The alliance has been working on a composite measure, which
would include three criteria for any particular place. It is ASGC-RA
classification, it is population size and an index reflecting its success in
the past in recruiting and retaining health professionals. This last is a proxy
for the range of variables which results in a particular place being one to
which it is easy or difficult to attract and retain staff. Many of the
alliance's member bodies have approved this approach, while some others with
particular interests in the matter have sought further conceptual work,
modelling and more time prior to any public promotion by the alliance of the
final measure system.[59]
Committee View
5.62
The committee acknowledges that there will never be a perfect model that
does not result in some anomalies as a result of the methodology used. That
said, the overwhelming evidence provided to the committee during its inquiry
did not support the use of the ASGC-RA scheme in its current form as the sole
determinant of classifying areas for workforce incentive purposes. Even the
evidence in general support of the scheme was heavily conditional on it being
augmented with further datasets to provide a more accurate representation of
workforce conditions across the country.
5.63
The committee was impressed with the comprehensive nature of the
Humphreys model, and the merging of geographical, population and professional
and non-professional indicators certainly seems to provide a more accurate
picture of the rural workforce. The committee is also supportive of the use of
historical recruitment and retention data when classifying areas as proposed by
the NRHA.
5.64
The use of current workforce data is an area the committee would like to
see utilised in a revised system. The committee notes that the goal of the
incentive program is to encourage doctors to work outside metropolitan areas
because these areas have lower service provision. The committee also notes that
the DWS measure is used to ensure overseas doctors fill existing gaps in
service provision. The key government website that provides information about
the Rural Health Workforce Strategy (RHWS), DoctorConnect, states that:
DWS is a key mechanism that the Australian Government uses to
achieve an equitable distribution of medical services across Australia.[60]
5.65
However, incentives do not currently apply to Australian doctors to work
in DWS. Given the aim of the RHWS incentive program is to address service gaps
in rural areas, the DWS would help to identify such service gaps alongside the
ASGC‑RA.
5.66
The upcoming review of the rural health workforce policy area by the
department is the ideal opportunity for a broad and comprehensive re-evaluation
of the classification schema. The committee is strongly of the view that the
current system is untenable and requires amendment. The geographical data from
the new ASGS-RA system will need to be augmented with further layers of data.
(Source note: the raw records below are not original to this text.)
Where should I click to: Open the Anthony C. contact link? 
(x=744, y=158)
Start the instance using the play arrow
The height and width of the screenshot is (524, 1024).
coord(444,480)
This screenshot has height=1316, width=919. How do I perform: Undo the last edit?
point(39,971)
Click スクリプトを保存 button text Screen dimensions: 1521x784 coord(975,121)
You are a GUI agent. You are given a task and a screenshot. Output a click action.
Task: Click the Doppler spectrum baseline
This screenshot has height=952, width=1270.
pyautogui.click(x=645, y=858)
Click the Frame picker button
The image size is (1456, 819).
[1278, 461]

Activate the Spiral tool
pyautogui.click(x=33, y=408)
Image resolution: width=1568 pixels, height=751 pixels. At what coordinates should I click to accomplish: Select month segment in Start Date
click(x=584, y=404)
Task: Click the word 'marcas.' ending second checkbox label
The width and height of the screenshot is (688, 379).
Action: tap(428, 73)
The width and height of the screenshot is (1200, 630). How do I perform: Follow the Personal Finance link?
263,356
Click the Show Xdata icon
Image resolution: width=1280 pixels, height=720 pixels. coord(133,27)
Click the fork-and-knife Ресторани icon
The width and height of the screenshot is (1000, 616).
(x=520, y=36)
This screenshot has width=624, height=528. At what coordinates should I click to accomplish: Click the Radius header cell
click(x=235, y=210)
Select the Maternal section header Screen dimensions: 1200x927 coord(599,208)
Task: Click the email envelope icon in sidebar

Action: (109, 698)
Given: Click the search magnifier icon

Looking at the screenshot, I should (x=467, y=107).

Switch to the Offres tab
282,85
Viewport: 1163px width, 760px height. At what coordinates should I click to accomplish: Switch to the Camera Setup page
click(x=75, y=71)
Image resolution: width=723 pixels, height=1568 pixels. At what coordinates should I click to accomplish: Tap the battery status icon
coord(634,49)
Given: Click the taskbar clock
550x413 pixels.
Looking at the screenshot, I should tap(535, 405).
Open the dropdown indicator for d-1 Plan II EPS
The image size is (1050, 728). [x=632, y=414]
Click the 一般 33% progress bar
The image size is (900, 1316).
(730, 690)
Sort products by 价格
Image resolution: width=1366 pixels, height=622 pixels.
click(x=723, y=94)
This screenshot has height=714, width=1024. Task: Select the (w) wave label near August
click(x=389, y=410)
The committee is supportive of the methodology and data utilised by the
Humphreys model and would like to see this incorporated into a new scheme.
Recommendation 8
5.67
The committee recommends that the classification systems currently used
for workforce incentives purposes be replaced with a scheme that takes account
of regularly updated geographical, population, workforce, professional and
social data to classify areas where recruitment and retention incentives are
required.
Recommendation 9
5.68
The committee recommends that the revised workforce incentive scheme
include a comprehensive, public evaluation process.